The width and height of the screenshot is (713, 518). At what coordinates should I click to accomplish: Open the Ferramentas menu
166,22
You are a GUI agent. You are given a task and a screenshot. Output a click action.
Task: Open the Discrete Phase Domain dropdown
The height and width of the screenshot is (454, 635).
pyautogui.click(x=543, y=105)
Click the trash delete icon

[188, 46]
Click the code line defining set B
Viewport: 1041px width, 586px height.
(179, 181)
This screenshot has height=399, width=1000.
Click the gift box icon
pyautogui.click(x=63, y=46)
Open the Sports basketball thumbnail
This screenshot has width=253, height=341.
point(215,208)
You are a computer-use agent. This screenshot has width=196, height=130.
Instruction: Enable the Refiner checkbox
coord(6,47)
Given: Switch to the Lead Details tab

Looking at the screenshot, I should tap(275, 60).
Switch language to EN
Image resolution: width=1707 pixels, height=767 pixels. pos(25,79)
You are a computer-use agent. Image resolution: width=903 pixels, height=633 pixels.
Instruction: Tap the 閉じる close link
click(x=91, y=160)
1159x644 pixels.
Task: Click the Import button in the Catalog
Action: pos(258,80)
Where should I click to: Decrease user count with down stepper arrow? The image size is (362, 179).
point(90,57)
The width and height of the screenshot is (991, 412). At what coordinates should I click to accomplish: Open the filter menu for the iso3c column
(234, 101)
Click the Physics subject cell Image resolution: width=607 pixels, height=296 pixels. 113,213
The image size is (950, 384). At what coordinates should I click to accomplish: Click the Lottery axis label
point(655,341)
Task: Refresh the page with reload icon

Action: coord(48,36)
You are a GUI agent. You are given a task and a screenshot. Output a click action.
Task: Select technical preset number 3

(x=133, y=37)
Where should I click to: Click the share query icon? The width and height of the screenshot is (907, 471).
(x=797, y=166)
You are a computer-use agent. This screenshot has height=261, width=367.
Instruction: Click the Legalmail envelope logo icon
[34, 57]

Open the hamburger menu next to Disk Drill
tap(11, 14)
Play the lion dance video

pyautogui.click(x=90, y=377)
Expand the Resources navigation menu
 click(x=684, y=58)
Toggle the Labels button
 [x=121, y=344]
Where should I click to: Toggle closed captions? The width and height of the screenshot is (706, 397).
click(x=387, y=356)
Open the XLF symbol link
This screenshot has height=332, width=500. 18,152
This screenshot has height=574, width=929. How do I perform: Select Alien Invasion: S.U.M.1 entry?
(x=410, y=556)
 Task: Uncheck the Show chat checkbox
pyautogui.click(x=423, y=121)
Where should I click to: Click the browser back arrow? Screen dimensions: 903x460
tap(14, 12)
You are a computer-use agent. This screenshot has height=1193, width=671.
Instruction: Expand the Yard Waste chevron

++++++++++

**Problem to work on**
Give the rows from the line containing "Where should I click to: Click the browser" through the last line of the rows as a JSON list of strings, one string per line, omitting blank lines.

**Solution for this exercise**
[
  "Where should I click to: Click the browser back arrow? Screen dimensions: 903x460",
  "tap(14, 12)",
  "You are a computer-use agent. This screenshot has height=1193, width=671.",
  "Instruction: Expand the Yard Waste chevron"
]